Investigating the evolution of major Northern Hemisphere ice sheets during the last glacial-interglacial cycle

S. Bonelli1, S. Charbit1, M. Kageyama1, M.-N. Woillez1, G. Ramstein1, C. Dumas1, and A. Quiquet2 S. Bonelli et al.
  • 1Laboratoire des sciences du climat et de l'environnement IPSL/UMR CEA-CNRS 1572/UVSQ, CE Saclay, Orme de merisiers, 91191 Gif-sur-Yvette cedex, France
  • 2Laboratoire de Glaciologie et Géophysique de l'Environnement, UMR 5183, 54 rue Molière, 38402 Saint Martin d'Hères cedex, France

Abstract. A 2.5-dimensional climate model of intermediate complexity, CLIMBER-2, fully coupled with the GREMLINS 3-D thermo-mechanical ice sheet model is used to simulate the evolution of major Northern Hemisphere ice sheets during the last glacial-interglacial cycle and to investigate the ice sheets responses to both insolation and atmospheric CO2 concentration. This model reproduces the main phases of advance and retreat of Northern Hemisphere ice sheets during the last glacial cycle, although the amplitude of these variations is less pronounced than those based on sea level reconstructions. At the last glacial maximum, the simulated ice volume is 52.5×1015 m3 and the spatial distribution of both the American and Eurasian ice complexes is in reasonable agreement with observations, with the exception of the marine parts of these former ice sheets.
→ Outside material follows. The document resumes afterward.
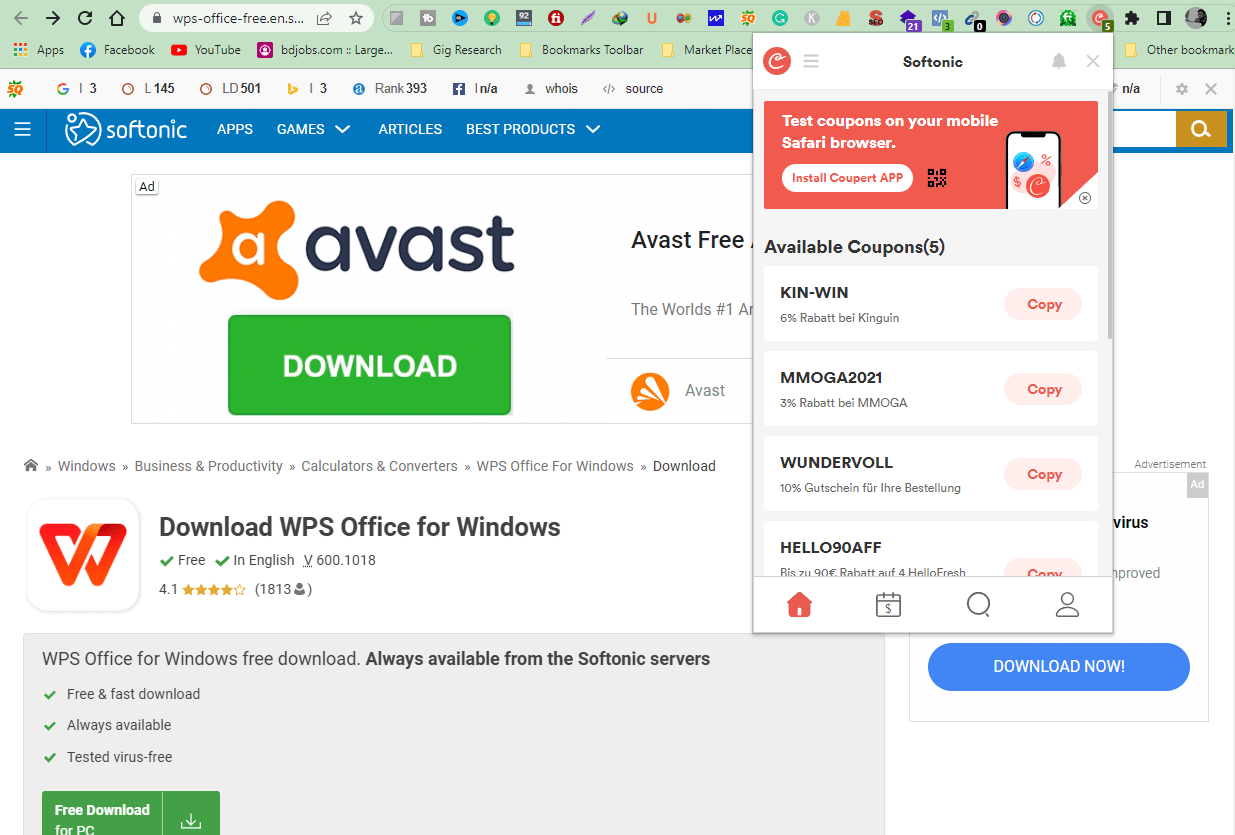Open the browser profile avatar
1235x835 pixels.
click(x=1196, y=17)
A set of sensitivity studies has also been performed to assess the sensitivity of the Northern Hemisphere ice sheets to both insolation and atmospheric CO2. Our results suggest that the decrease of summer insolation is the main factor responsible for the early build up of the North American ice sheet around 120 kyr BP, in agreement with benthic foraminifera δ18O signals. In contrast, low insolation and low atmospheric CO2 concentration are both necessary to trigger a long-lasting glaciation over Eurasia.